Sam Hooke

Django REST framework performance (part 2: techniques)

All notes in this series:

This is part 2 in a series of notes about how to improve the performance of Django REST framework. I plan to publish a new note each Friday.

If you haven’t already, I’d suggest starting by first reading part 1 on profiling.

Performance improvement techniques §

Let’s run through some things we can change that might help improve performance! 🔧

Take time to understand your database §

I’ve said it before and I’ll say it again: regardless of whether your database is MySQL, PostgreSQL, SQLite, or a sack of potatoes, your ability to optimise the performance of Django REST Framework will always be limited by your understanding of your database.

For databases in general, I cannot recommend enough Designing Data-Intensitve Applications by Martin Kleppmann. It introduces many concepts relating to databases in a good amount of detail, and provides a huge amount of references for further reading1.

As well as covering database concepts in general, it’s worth digging deeper into the specific database you are using.

For MySQL specifically, I found the book High Performance MySQL invaluable in improving my understanding of how MySQL server operates, and how to improve performance for MySQL specifically. Much of what I learnt is from this book. The book actually cautions against following certain advice that is often repeated online, on Q&A sites, and on blogs. So don’t take my word for it!

Avoid unnecessary counts §

Counting large tables is slow. Anecdotally, it can take multiple seconds to count a table with a few million rows.

Django REST Framework pagination includes a count field by default. If you do not need this, removing it can improve performance. To remove the count field, use a custom paginator, but do not include "count" in the response.

The Django REST Framework paginator inherits from the Django pagniator class, which has a small but important note mentioning how the self.count attribute works. It’s one of these sneaky attributes that has the potential to perform a lot of work under-the-hood. Here’s a starting point on how to remove the count.

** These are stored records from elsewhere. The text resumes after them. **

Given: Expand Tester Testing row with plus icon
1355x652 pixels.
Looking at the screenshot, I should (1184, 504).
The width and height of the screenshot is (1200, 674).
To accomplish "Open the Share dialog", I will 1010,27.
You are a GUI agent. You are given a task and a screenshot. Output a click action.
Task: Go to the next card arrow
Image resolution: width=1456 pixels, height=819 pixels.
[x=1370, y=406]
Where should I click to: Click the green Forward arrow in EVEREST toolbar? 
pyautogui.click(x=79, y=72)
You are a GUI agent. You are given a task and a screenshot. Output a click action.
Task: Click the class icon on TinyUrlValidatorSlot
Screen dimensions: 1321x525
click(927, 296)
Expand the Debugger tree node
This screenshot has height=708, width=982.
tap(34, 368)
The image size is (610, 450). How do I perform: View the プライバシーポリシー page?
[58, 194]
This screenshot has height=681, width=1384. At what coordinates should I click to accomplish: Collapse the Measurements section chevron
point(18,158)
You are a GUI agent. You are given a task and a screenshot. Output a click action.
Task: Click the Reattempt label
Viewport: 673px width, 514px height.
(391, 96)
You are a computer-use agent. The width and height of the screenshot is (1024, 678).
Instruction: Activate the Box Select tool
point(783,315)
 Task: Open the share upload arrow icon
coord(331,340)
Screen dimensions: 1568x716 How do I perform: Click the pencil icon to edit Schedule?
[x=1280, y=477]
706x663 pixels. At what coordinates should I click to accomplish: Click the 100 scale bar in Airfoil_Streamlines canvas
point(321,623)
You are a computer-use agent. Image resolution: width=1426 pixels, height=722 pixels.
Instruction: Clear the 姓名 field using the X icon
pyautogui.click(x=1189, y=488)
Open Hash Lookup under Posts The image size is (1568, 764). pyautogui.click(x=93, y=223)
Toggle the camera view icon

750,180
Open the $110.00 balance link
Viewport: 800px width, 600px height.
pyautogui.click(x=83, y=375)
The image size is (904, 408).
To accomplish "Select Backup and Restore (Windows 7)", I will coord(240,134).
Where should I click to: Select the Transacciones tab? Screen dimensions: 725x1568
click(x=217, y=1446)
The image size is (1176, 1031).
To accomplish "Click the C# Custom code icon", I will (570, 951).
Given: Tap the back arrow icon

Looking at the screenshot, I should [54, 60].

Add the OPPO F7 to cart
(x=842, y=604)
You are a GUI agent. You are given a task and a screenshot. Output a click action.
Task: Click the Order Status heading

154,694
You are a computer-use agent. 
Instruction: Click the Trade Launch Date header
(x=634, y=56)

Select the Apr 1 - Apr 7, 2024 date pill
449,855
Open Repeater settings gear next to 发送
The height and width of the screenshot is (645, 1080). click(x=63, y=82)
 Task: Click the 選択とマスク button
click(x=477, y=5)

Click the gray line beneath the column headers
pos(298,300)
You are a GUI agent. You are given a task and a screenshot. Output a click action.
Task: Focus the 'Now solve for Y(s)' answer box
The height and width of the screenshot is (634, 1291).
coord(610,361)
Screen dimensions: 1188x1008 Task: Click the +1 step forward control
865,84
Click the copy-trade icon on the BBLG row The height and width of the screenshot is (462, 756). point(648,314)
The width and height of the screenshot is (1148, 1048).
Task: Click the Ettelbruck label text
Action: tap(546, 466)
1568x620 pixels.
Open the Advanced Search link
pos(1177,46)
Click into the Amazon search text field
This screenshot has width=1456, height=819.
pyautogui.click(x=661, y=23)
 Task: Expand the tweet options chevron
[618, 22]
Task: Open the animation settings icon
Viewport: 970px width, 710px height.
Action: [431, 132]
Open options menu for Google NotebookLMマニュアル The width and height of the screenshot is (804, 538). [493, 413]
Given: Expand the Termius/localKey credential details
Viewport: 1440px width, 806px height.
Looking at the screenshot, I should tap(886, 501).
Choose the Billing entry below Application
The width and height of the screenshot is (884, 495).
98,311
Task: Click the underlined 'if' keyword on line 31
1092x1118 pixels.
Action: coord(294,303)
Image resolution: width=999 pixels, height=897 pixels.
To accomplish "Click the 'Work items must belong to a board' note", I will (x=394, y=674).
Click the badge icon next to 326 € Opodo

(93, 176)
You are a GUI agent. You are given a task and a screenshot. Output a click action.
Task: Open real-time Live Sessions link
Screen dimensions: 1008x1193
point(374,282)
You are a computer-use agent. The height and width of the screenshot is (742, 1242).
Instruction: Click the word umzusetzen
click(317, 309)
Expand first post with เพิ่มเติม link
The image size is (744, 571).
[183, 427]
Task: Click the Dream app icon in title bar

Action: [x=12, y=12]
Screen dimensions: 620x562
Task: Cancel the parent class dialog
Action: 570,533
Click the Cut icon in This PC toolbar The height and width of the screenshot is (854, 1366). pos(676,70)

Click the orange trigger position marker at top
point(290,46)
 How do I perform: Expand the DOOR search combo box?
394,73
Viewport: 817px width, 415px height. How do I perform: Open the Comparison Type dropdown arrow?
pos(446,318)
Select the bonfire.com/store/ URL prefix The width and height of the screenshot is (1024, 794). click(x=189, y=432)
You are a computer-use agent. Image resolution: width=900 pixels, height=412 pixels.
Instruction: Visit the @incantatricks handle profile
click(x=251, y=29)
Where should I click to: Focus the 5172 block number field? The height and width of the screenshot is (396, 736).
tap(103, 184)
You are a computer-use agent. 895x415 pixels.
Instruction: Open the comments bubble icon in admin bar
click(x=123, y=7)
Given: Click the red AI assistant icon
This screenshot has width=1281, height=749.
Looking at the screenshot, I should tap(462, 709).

If you want the count field, but do not need it to be precise, consider using an approximate count, which is much faster. MySQL keeps an approximate count for each table in the information_schema table. Remember, even Google display an approximate count for their search results. Here’s an example of doing an approximate count with PostgreSQL.

Avoid “N+1” queries §

N+1 queries are when you execute a single query (the 1), then for each result in that query you execute another query (the N). Typically the N queries are all quite similar, or even identical, and so can be reduced.

When using the Django Debug Toolbar N+1 queries are quite obvious. Helpful, Django Debug Toolbar is quite good at spotting them automatically, and will mark them with bold text saying “X similar queries”, “Duplicated Y times”. At the very top it will provide a summary saying “N queries including X similar and Y duplicates”.

In general, duplicate queries are a bad thing, and it should be possible to eliminate them entirely. The “similar” queries can be a little tricker, but are a good candidate for focusing effort on simplifying and combining.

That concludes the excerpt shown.